(Screen-element location records)
◆ ◆ ◆

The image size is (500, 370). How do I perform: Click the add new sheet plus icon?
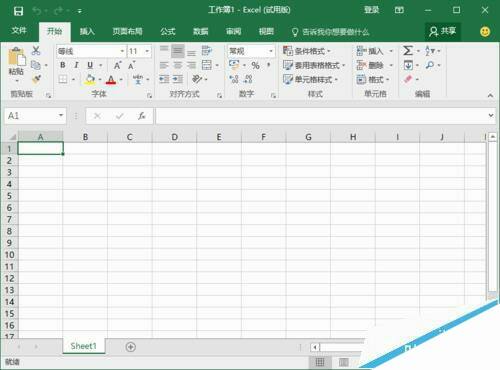pyautogui.click(x=131, y=347)
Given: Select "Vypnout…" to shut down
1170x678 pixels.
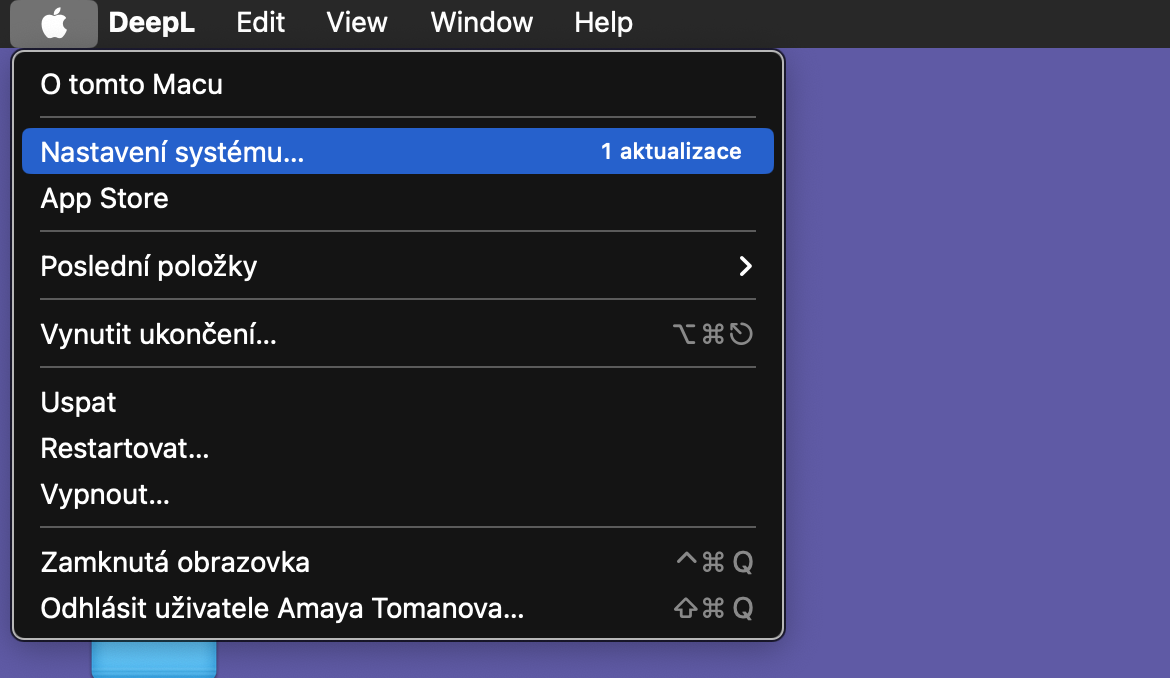Looking at the screenshot, I should click(105, 494).
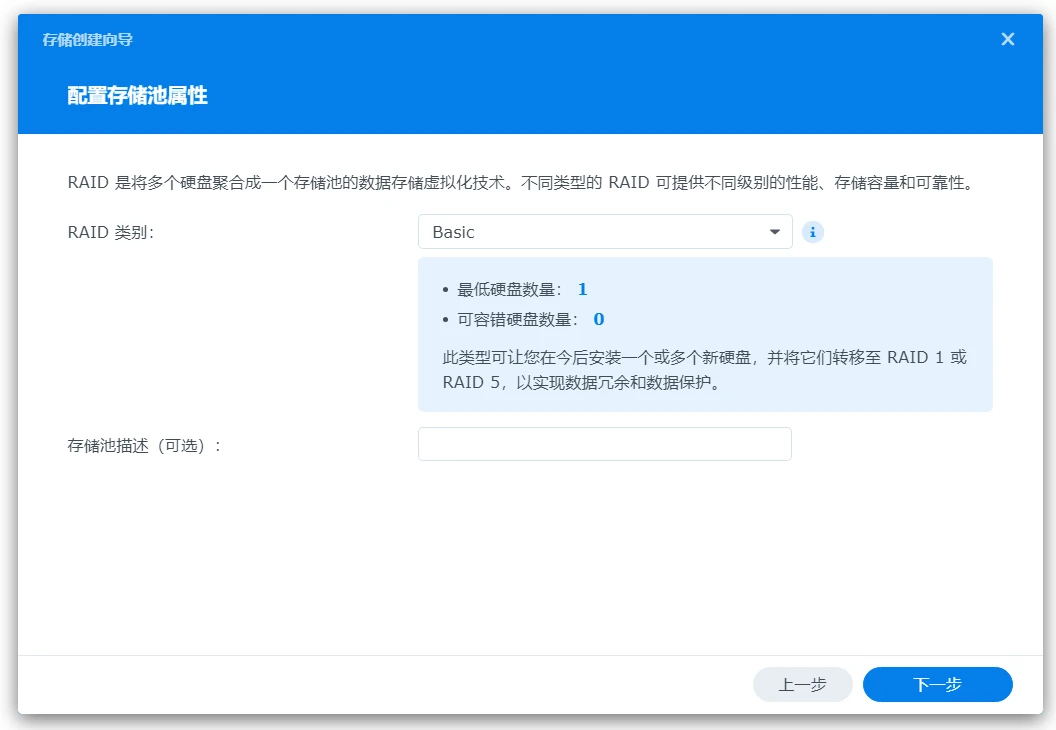Click the 存储池描述（可选）label
Screen dimensions: 1056x730
144,445
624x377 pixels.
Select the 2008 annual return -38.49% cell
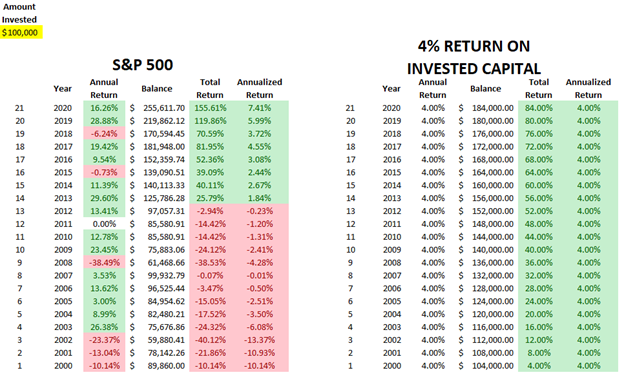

◆ ◆ ◆

● **REQUIREMENT**: Please rename "annual return" to "yearly return" in the listing, starting at the line containing "624x377 pixels." and ending at the end of the listing, and give those lines back with nothing else changed. Leave the pictures out.

● **THE ANSWER**:
624x377 pixels.
Select the 2008 yearly return -38.49% cell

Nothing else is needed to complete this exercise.